Have a great week.  God kveld!




Waiting Room


Shut your eyes (metaphorically) and imagine hearing several voices…and you are hearing “Joey, I told you to sit down”,  “Brad, you don’t belong there…come over here!”,”Tanya, will you stop…how many times do I have to tell you!”  and other conversations…”So how old is she? She is adorable!”, “How do you get her to sit still..mine is always moving, moving!”.  Any guesses where I am….no I am not at the pediatrician’s office.  I am at the vet, with Paka for her annual exam.  I felt a little strange when the technician said to me “What kind of name is ‘Paka’?  I thought, she probably thinks that I am strange, since my cat’s name (which means cat in Swahili) is not a people name. She asked me if Paka was actually Parker.  Paahka…  that is how it would sound in Massachusetts with the Boston accent.  Go figure.

I love to people watch.  I love to people watch people with their pets.  The veterinarian waiting room is like a incubator for observations of dialogue and behaviors, and many one-sided conversations between the pet parents and their “offspring”.  It’s actually a much friendlier place than my primary care doctor’s waiting room. There’s a lot more eye contact.  I was absolutely fascinated by Brad (who was a pitbull….yeah…Brad the Pit) who couldn’t have cared less about what his mother was asking.  Lily the little white puff barked incessantly and every time her mother told her to quiet down, just barked in response.  It was beyond comical.  When we were finally taken into the exam room, Paka, who I believe was keeping her eyes shut so as to say “I hope this is all a bad dream”, seemed reluctant to come out of her carrying case.  The doctor, who I adore, always asks me the same litany of questions about Paka and her health (any vomiting?), her state of mind (so did she seem angry with you when she rode in the car, and was she particularly vocal?) and inquired whether she seemed bored.  I stated that she vomited when she ate kohlrabi leaves that morning, and that she was rather “indignant” when taken out of her home, and that in fact, she tempers her boredom with periods of long naps and bird watching out the loft windows.  He smiled at me with his amazing smile and seemed happy with my answers.  It’s always the same “dance” but I never mind.

Veterinarians are really special humans who have to develop relationships with both the pet parents and the pets.  They take care of your special friends from cradle to grave. When our twenty year old cat, Lucy, became more and more frail, and it seemed like it was her time to leave us, our vet was compassionate and patient and helped us let her go.  Our family will be forever grateful for his guidance and support.  I baked him cookies.

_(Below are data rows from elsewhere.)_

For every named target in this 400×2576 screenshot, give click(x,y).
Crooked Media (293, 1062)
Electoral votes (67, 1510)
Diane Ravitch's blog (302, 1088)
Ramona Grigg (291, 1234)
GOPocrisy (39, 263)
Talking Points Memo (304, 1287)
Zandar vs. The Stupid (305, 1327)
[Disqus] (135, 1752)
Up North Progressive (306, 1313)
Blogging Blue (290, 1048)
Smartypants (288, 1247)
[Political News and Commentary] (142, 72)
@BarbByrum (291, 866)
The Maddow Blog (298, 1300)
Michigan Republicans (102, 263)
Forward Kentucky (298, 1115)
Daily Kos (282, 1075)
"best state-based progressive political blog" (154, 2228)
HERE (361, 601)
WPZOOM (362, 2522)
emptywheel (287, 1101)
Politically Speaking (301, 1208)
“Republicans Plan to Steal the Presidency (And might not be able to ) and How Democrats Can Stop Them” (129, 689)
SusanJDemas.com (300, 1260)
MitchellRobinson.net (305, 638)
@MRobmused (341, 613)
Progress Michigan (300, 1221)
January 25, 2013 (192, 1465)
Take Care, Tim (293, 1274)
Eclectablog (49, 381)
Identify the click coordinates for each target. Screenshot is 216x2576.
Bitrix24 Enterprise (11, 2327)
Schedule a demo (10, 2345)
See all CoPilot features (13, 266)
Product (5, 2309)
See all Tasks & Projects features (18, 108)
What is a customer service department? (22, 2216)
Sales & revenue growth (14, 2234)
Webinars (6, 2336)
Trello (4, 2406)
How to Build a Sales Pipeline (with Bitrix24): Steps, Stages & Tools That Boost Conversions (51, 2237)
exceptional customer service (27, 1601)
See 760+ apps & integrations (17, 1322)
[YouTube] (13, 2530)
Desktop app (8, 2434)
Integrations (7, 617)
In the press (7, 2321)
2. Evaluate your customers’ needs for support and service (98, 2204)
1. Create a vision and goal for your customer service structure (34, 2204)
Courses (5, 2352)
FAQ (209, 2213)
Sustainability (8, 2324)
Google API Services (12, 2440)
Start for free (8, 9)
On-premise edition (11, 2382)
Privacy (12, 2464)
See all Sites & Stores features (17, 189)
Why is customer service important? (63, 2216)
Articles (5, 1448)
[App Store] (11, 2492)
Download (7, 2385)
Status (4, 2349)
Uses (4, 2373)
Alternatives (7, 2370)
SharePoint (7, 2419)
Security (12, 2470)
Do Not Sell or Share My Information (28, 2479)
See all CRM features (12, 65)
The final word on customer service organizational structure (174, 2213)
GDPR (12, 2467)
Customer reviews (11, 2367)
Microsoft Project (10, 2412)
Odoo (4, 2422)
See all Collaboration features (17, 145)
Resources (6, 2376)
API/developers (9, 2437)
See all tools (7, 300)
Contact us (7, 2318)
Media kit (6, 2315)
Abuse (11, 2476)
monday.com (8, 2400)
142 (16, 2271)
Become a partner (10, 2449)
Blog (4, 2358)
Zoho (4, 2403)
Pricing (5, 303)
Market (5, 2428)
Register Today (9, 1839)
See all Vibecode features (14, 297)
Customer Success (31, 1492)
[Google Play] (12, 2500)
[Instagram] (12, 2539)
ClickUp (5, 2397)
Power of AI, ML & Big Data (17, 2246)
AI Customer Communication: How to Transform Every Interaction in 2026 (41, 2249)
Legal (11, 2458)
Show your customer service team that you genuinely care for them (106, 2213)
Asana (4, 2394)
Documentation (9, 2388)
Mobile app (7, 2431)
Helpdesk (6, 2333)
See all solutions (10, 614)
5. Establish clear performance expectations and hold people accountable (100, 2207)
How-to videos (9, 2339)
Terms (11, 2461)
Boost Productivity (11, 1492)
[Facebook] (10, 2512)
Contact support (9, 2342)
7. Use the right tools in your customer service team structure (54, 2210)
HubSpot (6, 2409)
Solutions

I am someone who has always loved animals, despite being bitten in the face by a nasty schnauzer named Sonny (Corleone) and scratched by a large gray cat named Molly.  Animals seem to have moved up the ranks from working animals, mousers and beasts of burden, to pampered creatures with people names.  The days of Fluffy and Duke seem behind us, along with people names like Bertha and Ike.  Mittens and King seem so yesterday.  Both my childhood cats were named Charlie (actually Charlie #1 was Charlene but we didn’t know that until the vet confirmed it).  My dog (who came with his name from the rescue, was also Charley (note the ‘Y’).  Personification makes these loving, doting creatures, rise in stature.  There’s a whole industry that is supporting pets. I just saw a television program in which a man was pitching wine for cats.  We have lost our minds for sure.  But when Paka comes and sits next to my FHB and watches television with him (especially the news) we feel comforted that it may be a dog -eat-dog world out there, but it’s a peaceable kingdom in the loft.